▸ **Problem statement**: Each line of the data below that contains "yellow" must be copied.

(Saved data entries)
========================================

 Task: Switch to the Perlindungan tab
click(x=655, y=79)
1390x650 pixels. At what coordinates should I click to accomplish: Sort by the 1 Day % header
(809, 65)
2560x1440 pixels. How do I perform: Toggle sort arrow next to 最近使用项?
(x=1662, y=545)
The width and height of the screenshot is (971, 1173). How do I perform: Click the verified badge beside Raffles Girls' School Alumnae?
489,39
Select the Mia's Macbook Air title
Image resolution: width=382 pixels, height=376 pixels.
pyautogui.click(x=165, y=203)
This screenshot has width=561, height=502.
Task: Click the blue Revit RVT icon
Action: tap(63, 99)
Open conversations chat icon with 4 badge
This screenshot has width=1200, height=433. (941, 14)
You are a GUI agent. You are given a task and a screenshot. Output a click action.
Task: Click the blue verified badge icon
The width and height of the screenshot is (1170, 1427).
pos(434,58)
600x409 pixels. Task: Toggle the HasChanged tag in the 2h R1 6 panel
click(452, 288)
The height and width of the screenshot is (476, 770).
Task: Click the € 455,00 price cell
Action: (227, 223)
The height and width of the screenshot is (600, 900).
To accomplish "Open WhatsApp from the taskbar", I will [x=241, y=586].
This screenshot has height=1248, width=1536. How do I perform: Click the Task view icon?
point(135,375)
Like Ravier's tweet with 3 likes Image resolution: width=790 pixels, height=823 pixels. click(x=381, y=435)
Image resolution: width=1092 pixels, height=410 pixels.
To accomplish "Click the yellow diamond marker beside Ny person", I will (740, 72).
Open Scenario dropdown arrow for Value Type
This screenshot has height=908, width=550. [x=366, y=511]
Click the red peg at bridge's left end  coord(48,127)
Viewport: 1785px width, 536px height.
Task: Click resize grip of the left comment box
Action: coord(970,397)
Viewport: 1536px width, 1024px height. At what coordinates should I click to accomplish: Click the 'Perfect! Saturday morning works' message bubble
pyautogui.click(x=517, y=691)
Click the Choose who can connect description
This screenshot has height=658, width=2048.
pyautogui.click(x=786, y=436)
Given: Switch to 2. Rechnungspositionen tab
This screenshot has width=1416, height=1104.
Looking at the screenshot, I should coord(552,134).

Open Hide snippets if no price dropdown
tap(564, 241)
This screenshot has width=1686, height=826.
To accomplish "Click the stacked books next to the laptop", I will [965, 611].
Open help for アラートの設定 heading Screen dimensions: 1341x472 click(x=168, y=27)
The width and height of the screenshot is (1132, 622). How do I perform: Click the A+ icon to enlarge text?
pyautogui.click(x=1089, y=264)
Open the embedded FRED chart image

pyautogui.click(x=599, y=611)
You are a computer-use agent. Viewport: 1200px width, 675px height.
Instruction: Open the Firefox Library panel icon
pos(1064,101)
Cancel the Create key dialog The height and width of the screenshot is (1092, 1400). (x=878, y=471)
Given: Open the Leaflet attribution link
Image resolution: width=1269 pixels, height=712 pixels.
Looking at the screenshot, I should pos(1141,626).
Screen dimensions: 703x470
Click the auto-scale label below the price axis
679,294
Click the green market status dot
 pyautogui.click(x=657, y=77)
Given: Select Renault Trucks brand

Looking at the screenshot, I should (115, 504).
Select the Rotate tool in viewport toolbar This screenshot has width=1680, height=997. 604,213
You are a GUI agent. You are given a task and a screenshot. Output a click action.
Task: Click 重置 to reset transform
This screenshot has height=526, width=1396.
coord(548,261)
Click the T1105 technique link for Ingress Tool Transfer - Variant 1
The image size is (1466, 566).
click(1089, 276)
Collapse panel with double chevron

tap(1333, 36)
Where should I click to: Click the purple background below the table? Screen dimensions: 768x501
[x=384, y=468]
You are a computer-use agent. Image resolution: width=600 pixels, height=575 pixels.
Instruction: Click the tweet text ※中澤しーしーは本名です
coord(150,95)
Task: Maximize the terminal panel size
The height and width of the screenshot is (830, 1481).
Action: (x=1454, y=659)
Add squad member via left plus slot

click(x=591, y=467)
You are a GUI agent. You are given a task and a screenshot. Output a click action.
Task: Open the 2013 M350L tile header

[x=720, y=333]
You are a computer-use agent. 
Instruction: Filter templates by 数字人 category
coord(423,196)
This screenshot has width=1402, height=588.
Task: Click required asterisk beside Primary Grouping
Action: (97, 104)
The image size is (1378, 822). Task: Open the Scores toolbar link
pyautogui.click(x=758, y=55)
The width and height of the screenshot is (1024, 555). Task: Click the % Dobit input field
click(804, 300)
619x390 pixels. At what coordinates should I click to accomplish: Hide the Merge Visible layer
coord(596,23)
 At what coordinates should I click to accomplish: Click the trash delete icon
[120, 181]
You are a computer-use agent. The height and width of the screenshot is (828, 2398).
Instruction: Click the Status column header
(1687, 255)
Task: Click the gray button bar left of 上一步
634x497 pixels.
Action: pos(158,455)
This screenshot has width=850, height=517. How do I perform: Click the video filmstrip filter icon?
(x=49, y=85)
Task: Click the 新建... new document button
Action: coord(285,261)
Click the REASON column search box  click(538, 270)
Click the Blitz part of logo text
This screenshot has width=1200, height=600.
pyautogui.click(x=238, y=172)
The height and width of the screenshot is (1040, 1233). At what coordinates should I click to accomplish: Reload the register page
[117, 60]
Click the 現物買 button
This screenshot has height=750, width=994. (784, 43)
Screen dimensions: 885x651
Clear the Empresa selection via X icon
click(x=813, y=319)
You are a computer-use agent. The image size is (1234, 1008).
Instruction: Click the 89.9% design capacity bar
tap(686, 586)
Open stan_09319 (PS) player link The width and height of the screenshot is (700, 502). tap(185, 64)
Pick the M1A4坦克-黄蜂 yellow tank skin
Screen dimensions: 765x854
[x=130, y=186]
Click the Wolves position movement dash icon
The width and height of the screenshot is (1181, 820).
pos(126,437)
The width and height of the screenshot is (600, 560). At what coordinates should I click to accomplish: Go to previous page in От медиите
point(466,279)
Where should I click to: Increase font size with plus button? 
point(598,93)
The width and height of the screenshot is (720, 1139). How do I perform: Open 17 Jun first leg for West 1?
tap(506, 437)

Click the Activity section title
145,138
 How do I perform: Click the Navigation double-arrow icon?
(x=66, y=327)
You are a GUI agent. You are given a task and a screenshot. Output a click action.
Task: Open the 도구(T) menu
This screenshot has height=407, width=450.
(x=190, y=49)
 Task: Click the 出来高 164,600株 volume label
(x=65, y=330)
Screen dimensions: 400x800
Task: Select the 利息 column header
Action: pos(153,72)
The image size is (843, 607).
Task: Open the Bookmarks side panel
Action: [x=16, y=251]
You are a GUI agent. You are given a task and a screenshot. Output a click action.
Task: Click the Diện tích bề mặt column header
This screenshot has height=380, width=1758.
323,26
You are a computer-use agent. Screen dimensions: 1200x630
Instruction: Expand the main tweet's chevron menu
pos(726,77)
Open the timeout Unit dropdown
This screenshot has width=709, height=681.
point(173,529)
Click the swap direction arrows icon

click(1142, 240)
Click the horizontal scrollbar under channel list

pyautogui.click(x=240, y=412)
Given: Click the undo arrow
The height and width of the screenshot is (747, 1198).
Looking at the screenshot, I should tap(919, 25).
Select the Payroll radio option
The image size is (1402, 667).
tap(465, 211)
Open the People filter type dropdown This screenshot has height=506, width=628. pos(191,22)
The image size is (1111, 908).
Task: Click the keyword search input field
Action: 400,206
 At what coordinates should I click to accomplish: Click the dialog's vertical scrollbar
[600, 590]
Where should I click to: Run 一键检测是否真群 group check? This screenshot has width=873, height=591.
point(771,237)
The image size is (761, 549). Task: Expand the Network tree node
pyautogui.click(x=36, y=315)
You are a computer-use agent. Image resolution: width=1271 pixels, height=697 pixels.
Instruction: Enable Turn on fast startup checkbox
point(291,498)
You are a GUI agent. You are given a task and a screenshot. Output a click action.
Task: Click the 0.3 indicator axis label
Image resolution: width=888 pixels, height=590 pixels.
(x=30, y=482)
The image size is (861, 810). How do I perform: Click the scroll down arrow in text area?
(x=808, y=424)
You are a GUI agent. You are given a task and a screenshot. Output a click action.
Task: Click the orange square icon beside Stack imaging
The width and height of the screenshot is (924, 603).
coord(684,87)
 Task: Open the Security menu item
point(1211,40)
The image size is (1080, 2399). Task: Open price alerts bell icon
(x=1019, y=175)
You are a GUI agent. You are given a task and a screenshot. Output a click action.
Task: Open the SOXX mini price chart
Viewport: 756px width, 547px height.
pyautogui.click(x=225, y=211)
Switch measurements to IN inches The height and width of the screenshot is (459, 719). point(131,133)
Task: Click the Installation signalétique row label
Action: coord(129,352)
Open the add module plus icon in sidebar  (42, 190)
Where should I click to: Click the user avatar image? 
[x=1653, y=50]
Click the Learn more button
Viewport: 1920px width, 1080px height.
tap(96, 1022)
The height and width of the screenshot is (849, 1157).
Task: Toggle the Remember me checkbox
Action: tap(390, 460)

========================================

▸ **Exercise result**:
To accomplish "Click the yellow diamond marker beside Ny person", I will (740, 72).
Pick the M1A4坦克-黄蜂 yellow tank skin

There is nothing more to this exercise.